- [Record excerpts]:

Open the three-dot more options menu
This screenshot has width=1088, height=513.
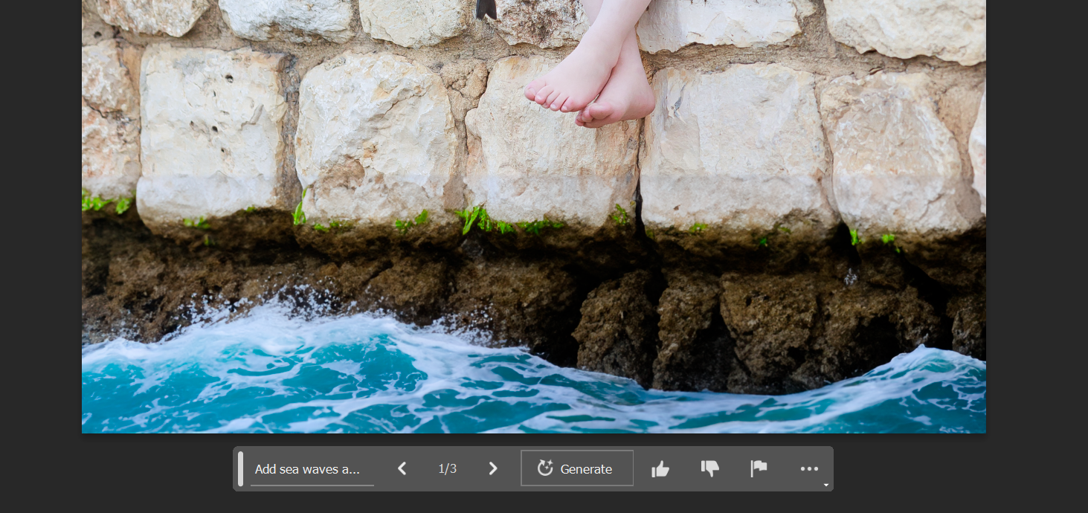[808, 469]
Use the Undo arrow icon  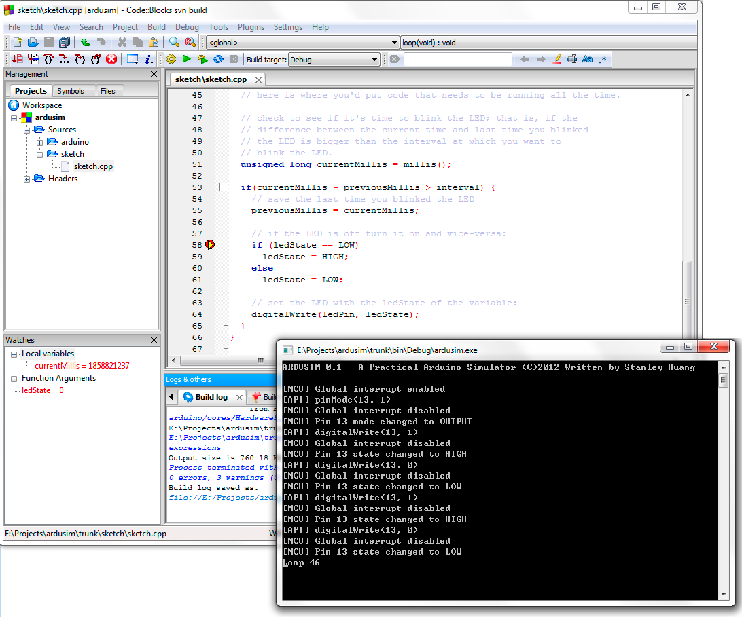click(85, 42)
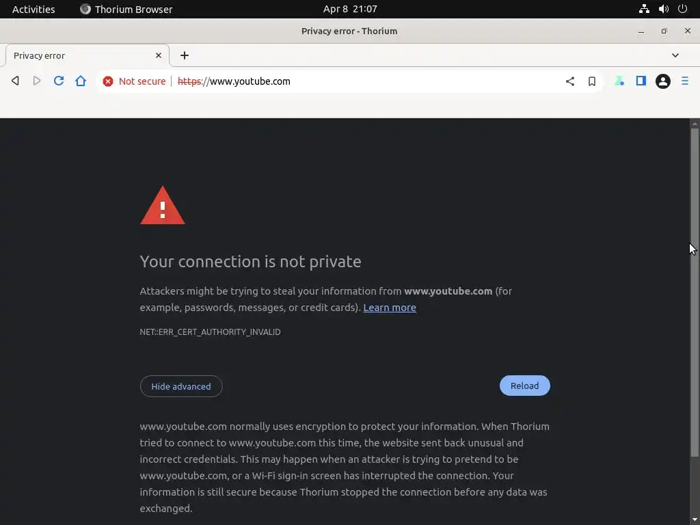Screen dimensions: 700x525
Task: Toggle the side panel
Action: point(641,81)
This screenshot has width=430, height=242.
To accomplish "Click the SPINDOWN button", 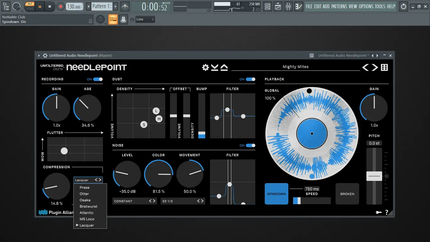I will (x=276, y=194).
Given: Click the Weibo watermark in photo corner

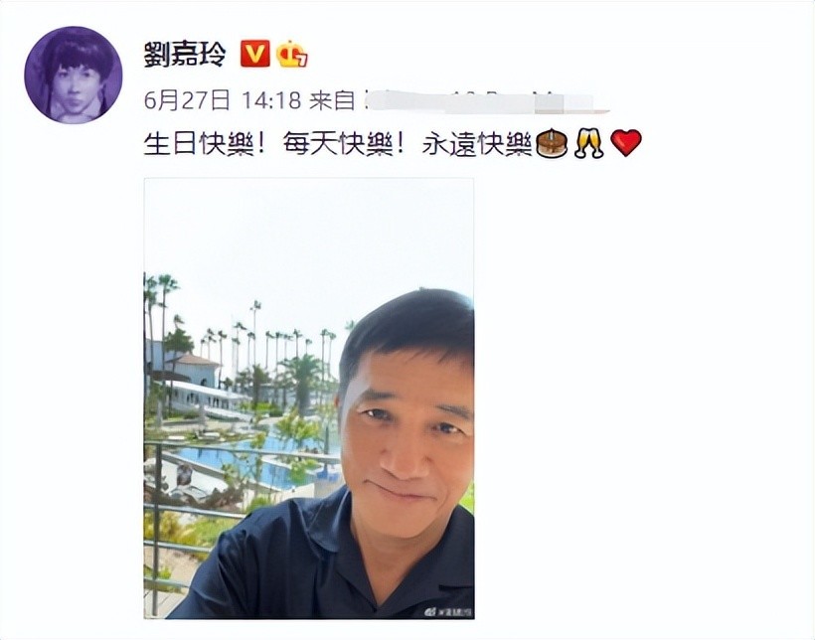Looking at the screenshot, I should point(448,612).
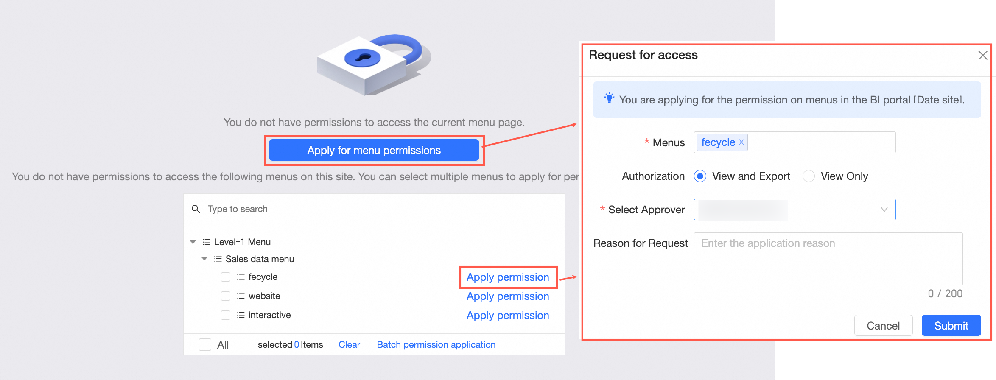Collapse the Sales data menu node

click(204, 259)
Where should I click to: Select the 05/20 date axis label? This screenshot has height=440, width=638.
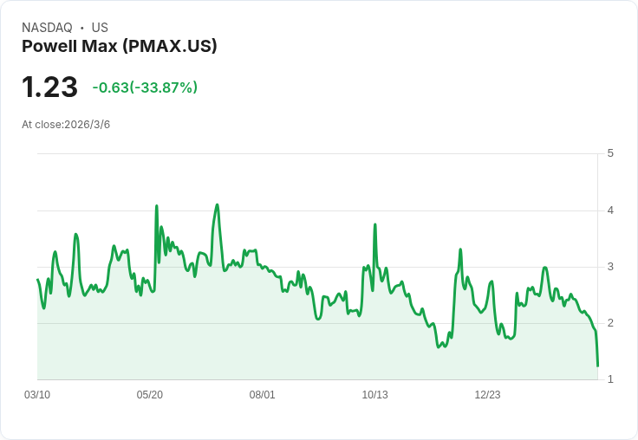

- [Exercise details]: Starting at the line with "Given: Click the", write out every line exactly through the final line of the records above, both included, and skip the pictures.

- [Reply]:
Given: Click the Weibo watermark in photo corner

Looking at the screenshot, I should point(448,612).
Collapse the Sales data menu node

click(204, 259)
Where should I click to: Select the 05/20 date axis label? This screenshot has height=440, width=638.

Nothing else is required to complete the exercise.